The following instructions were given for the defendant:

“1. If the defendant did not have possession and control of the whiskey at the time, but the witness Mattison gave him the money and asked the defendant to get some whiskey for him, and if the defendant gave the money to one Dink Ross and if Ross delivered the whiskey to the witness Mattison, such facts would neither constitute a sale or delivery of the whiskey by the defendant to Mattison, and the defendant should be found not guilty on both counts. ’ ’
“3. Although you may believe from the evidence that the defendant received seventy-five cents from the witness Mattison with which to purchase intoxicating liquors, yet if the defendant gave that money to Dink Ross and said Dink Ross brought the whiskey to the defendant and the witnesses Mattison and G-oldsmith, and all of them drank the whiskey together, then there would not be a sale by the defendant to the witness Mattison, nor would it constitute a delivery by the defendant to the witness Mattison.”

*341Objection is made to instruction numbered four (above) because there is no evidence that defendant, after he had gone out and got the whiskey from some other person, “brought it back and delivered it to the witness Mattison. The defendant’s guilt was made to depend, in the instructions, upon his having delivered the bottle of whiskey to Mattison and not upon the immaterial detail of who brought it back. By the fourth instruction the court undertook to aid the jury in distinguishing what facts would constitute a delivery and what facts would constitute a sale. The necessity of a “delivery” of the bottle' of whiskey by defendant to Mattison is clearly stated in the fifth instruction given for the state and in the first and third instructions given for the defendant. It is not conceivable that the jury could have misunderstood the meaning of the instructions as to delivery. Nor do we think it was error for the court, in the absence of a request to that effect by the defendant, to fail to give a definition of a word in such common, every-day use as “delivery.” The word “deliver,” used in the in: formation and instructions, is not used in a technical or symbolical sense, but in the usual sense of “handing over,” and would be as readily understood by a jury of plain men as by the learned judge. Its definition would have required the employment of other words no better understood by the jury than the word sought to be defined, and the result would have been that the definition would have needed defining.

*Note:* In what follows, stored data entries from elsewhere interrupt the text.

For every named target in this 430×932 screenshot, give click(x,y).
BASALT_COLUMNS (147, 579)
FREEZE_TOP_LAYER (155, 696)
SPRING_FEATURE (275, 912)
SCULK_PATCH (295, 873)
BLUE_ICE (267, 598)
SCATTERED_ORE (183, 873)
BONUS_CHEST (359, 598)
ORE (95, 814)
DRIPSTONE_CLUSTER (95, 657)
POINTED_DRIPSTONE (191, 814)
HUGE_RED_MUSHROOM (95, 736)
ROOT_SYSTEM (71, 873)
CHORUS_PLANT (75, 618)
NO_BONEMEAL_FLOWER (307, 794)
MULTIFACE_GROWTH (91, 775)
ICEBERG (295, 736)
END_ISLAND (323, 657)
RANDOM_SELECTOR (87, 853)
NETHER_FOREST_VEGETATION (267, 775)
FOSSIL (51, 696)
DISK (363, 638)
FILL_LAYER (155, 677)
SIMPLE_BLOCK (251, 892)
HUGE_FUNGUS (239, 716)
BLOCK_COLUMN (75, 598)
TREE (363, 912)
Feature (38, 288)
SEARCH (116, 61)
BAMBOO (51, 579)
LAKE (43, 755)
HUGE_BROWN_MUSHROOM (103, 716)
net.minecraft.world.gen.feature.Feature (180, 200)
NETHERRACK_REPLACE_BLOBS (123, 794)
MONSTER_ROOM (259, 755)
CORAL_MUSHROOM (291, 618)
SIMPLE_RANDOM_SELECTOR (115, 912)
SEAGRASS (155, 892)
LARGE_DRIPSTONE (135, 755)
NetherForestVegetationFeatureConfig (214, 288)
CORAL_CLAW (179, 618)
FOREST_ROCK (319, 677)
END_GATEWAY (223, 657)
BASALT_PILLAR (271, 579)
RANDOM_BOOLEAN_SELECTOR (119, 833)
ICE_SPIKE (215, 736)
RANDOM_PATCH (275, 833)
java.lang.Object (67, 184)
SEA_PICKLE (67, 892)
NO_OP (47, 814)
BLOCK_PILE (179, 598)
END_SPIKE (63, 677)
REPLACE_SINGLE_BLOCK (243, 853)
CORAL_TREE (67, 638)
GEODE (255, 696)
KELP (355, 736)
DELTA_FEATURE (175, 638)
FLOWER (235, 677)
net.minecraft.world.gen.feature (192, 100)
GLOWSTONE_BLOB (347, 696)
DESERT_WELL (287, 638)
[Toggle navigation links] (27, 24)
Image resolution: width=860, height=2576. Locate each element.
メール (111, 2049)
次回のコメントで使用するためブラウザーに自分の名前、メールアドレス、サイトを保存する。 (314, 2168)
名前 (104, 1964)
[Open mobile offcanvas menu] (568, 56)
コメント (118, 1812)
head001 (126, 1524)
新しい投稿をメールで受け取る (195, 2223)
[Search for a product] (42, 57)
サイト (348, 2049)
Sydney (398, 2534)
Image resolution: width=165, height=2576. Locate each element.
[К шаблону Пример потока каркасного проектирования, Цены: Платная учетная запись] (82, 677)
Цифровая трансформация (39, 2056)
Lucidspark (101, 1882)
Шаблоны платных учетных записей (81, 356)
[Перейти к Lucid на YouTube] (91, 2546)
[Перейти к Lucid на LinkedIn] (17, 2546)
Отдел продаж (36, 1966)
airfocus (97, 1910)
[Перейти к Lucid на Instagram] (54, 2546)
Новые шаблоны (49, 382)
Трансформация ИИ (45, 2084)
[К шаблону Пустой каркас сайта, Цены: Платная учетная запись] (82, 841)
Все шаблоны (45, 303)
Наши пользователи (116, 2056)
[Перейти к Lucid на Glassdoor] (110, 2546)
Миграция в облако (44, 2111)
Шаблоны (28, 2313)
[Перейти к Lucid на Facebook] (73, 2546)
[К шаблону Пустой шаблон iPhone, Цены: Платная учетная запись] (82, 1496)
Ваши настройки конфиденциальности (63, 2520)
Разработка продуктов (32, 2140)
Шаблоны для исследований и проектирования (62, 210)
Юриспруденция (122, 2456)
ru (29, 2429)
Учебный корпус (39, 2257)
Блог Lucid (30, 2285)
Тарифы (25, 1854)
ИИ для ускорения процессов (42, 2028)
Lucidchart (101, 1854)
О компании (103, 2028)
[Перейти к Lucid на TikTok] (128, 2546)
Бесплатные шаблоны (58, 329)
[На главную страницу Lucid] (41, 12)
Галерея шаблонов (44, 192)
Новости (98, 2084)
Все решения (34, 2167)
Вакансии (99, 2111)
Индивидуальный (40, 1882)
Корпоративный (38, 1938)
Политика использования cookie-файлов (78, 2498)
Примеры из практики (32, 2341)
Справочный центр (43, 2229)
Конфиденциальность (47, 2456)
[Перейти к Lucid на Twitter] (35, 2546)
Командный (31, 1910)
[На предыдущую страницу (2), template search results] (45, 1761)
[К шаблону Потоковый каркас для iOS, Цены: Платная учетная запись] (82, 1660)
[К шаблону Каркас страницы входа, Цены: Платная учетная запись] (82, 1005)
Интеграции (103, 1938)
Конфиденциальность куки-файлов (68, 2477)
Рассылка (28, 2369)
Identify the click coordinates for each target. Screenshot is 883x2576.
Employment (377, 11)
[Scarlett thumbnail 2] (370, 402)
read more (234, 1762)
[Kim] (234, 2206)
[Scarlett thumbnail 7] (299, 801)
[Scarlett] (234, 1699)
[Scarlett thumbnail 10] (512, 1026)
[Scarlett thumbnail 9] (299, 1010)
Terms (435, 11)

Under all the evidence in the case we think the jury was fully justified in finding the defendant guilty as charged, and that no material error was committed in the giving or refusing of instructions.

The information is assailed on the ground that it charged the defendant with storing and keeping for and delivering to the witness, Mattison. It is claimed that storing and keeping are separate offenses from delivering, and that they cannot be joined in one count. *342This objection is decided against appellant under the authority of State v. Burns (Mo. Sup.), 140 S. W. 871.

The verification to the information is dated the day following the filing of the information. It is not plain and there is no evidence in the record to show it was not verified when filed. There was no objection made to the information on this ground in the trial court, and in any event, there is nothing to show but what it was simply a clerical error.

The judgment is affirmed.

Cox, J., concurs. Gray, J., files separate dissenting opinion.